Ambas compartieron una risa breve, esa complicidad que solo se da cuando los días transcurren acompañados del mismo trabajo y las mismas confidencias.
Al salir de la cocina con los pedidos listos, Lucas, el joven repartidor del pueblo, entró con las mejillas sonrojadas por el frío y el cabello revuelto. Llevaba en brazos una caja de pan fresco que entregaba cada mañana.
—¡Damas! —saludó con entusiasmo, dejando la caja en el mostrador—. Espero que hayan dejado algo de café para mí.
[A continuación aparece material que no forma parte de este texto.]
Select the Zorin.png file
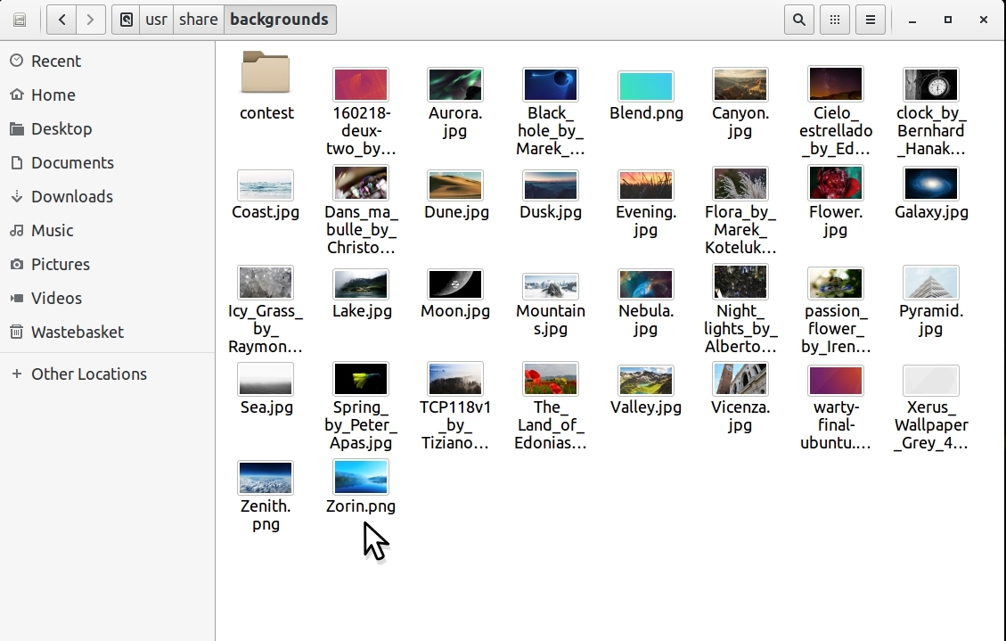 coord(360,477)
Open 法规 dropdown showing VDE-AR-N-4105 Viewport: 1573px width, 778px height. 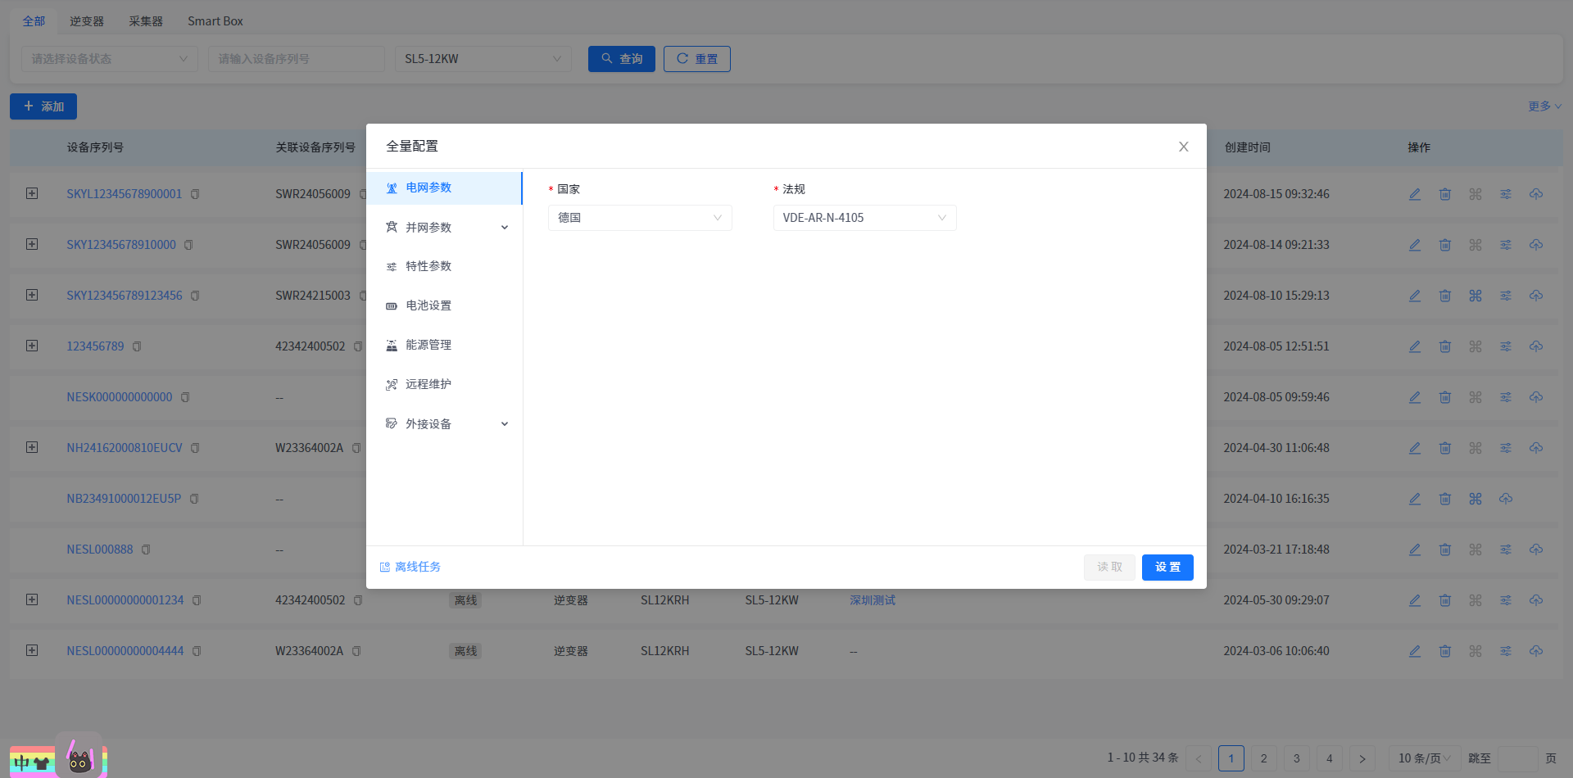pyautogui.click(x=864, y=218)
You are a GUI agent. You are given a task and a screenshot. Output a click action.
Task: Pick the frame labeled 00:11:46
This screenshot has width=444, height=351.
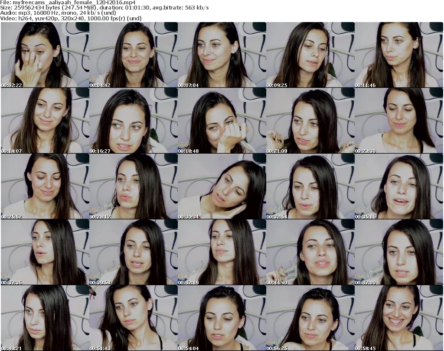[x=398, y=55]
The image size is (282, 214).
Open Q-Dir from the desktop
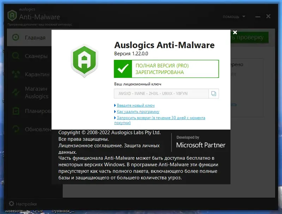37,210
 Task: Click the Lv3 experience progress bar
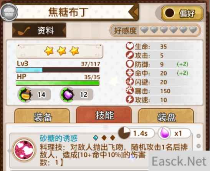(x=58, y=70)
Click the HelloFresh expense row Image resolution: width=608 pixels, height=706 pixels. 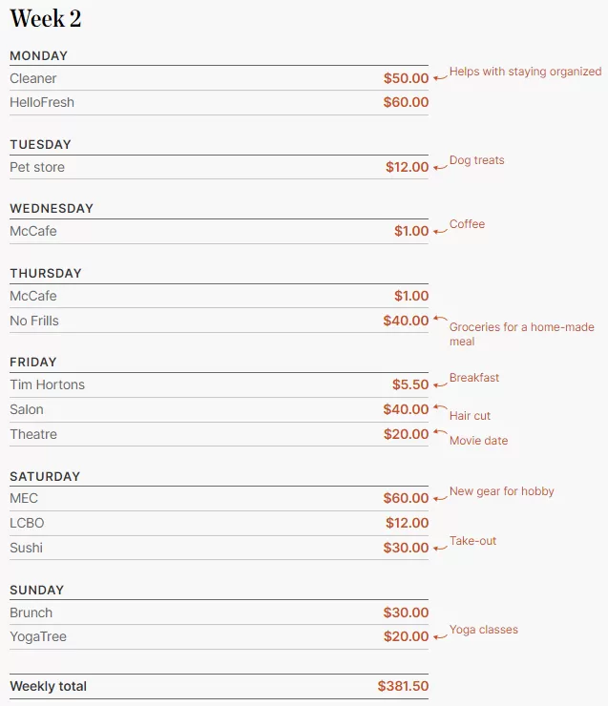click(x=219, y=102)
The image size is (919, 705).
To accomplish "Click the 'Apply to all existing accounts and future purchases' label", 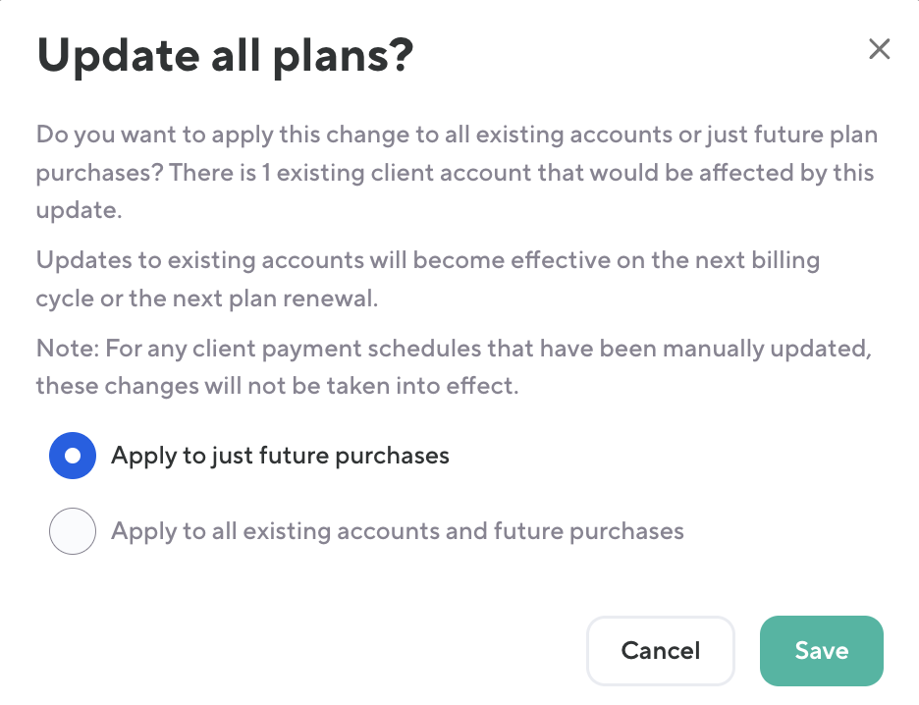I will [397, 532].
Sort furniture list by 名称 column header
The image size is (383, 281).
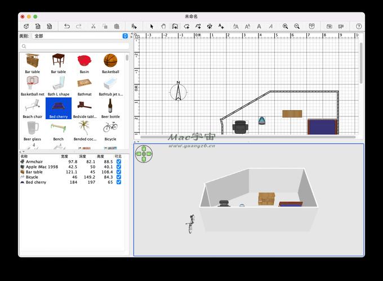(24, 156)
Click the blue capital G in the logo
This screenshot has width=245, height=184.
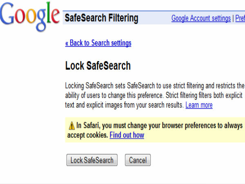7,14
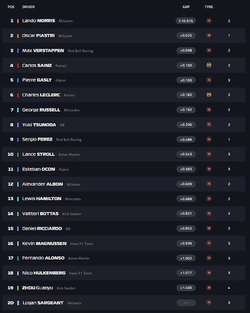
Task: Click Norris's 1:15.915 lap time badge
Action: (x=186, y=21)
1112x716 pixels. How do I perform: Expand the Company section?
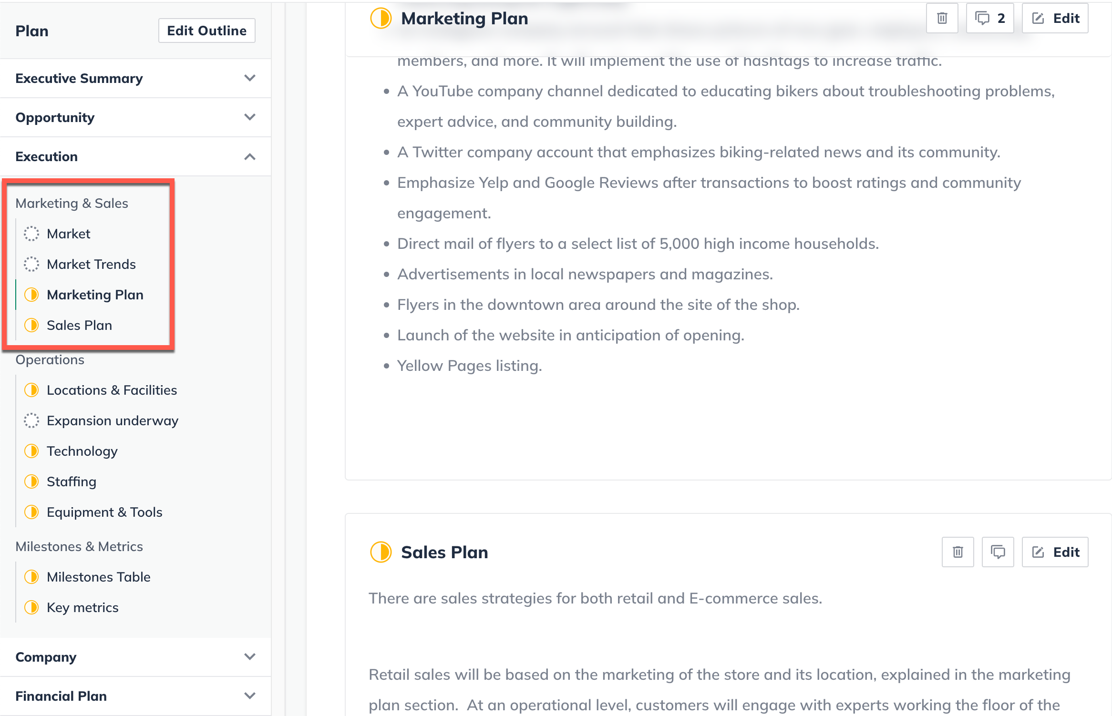coord(250,657)
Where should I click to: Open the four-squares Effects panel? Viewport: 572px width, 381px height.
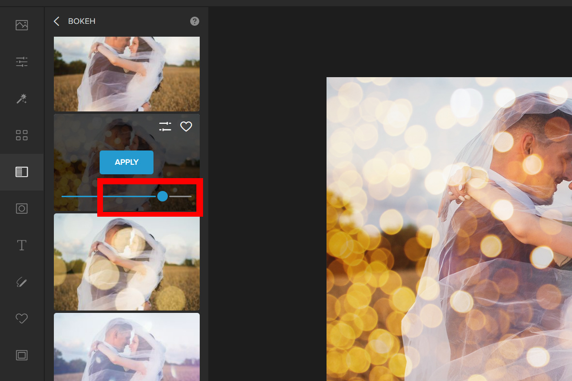click(x=21, y=135)
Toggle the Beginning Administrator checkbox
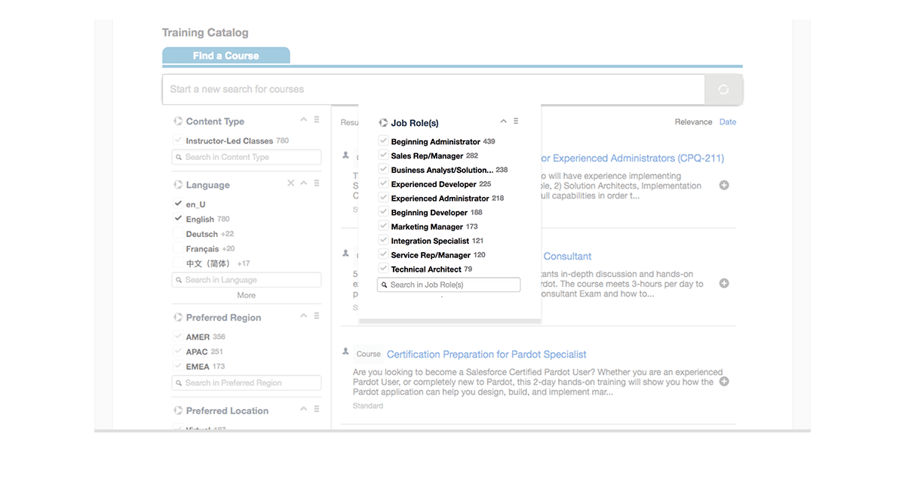 click(x=384, y=141)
—Lucas, creo que vives de café y descaro —respondió Emili, apoyando una mano en la cadera.
—¿Y de qué otra cosa podría vivir? —bromeó él, tomando asiento en una de las banquetas junto al mostrador—. Aunque si aceptaras salir conmigo, tal vez viviría también de tus sonrisas.
Claire se llevó una mano a la boca para reír, y Emili negó con la cabeza, divertida pero también con esa firmeza habitual que había aprendido a usar para mantener a raya cualquier insistencia.
—¿Otra vez con eso? —suspiró ella, colocando frente a él una taza de café—. ¿No te cansas de que te rechace?
—Nunca —respondió Lucas, dándole un sorbo al café con fingida solemnidad—. Algún día dirás que sí, y entonces todas estas negativas habrán valido la pena.
—El día que eso ocurra, dejarás de ser Lucas el repartidor y pasarás a ser Lucas el milagroso —se burló Emili, lo que arrancó carcajadas a Claire.
La escena era tan común, tan cotidiana, que cualquiera que los observara pensaría que Emili siempre había sido parte de Willow Creek. Nadie imaginaba la carga de su pasado, ni las cicatrices que aún llevaba en el corazón.
El día transcurrió entre mesas atendidas, charlas triviales y la música suave que Martha siempre ponía en la vieja radio del local. Afuera, la nieve comenzaba a derretirse con la tibia luz del mediodía.
Fue entonces cuando la campanilla de la puerta sonó, arrastrando consigo un silencio repentino en el interior del café.
Un hombre había entrado.
No era un forastero cualquiera. Su presencia se sintió como un golpe en el aire: fuerte, firme, imposible de ignorar. Sus pasos eran pesados pero controlados, y su mirada —oscura, penetrante— recorrió el lugar con la calma calculada de alguien acostumbrado a que todo le perteneciera.
Emili lo reconoció al instante. No por el rostro, que nunca había visto antes, sino por lo que emanaba de él. Un alfa.
El pulso de Emili se aceleró de inmediato. Todo su cuerpo se tensó como un resorte. Su olfato, más agudo que el de cualquier humano, detectó el aroma inconfundible: bosque húmedo, tierra y poder. Ese hombre era un lobo, y no uno cualquiera.
El extraño se acercó al mostrador con pasos tranquilos, casi ceremoniales, y pidió un café con voz grave, sin apartar los ojos de ella.
Emili trató de mantener la compostura. Se obligó a mirar hacia otro lado, a fingir que no lo había identificado, que no sabía lo que era. Pero la tensión en su mandíbula y el leve temblor en sus manos la delataban.
El hombre tampoco parecía sorprendido. Si la había reconocido como loba, lo ocultaba bien. Su expresión se mantenía neutra, respetuosa incluso, como si comprendiera que cualquier movimiento en falso podría ponerla en alerta.
Claire, ajena al verdadero motivo de la tensión, fue quien atendió al hombre, mientras Emili se retiraba discretamente hacia la cocina, con el corazón latiendo desbocado.
Sabía que no podía huir. Sabía también que, aunque habían pasado cinco años, un alfa no era alguien con quien quisiera tener problemas.
Y lo peor de todo: aquel hombre, con solo una mirada, había dejado claro que sabía exactamente quién era ella.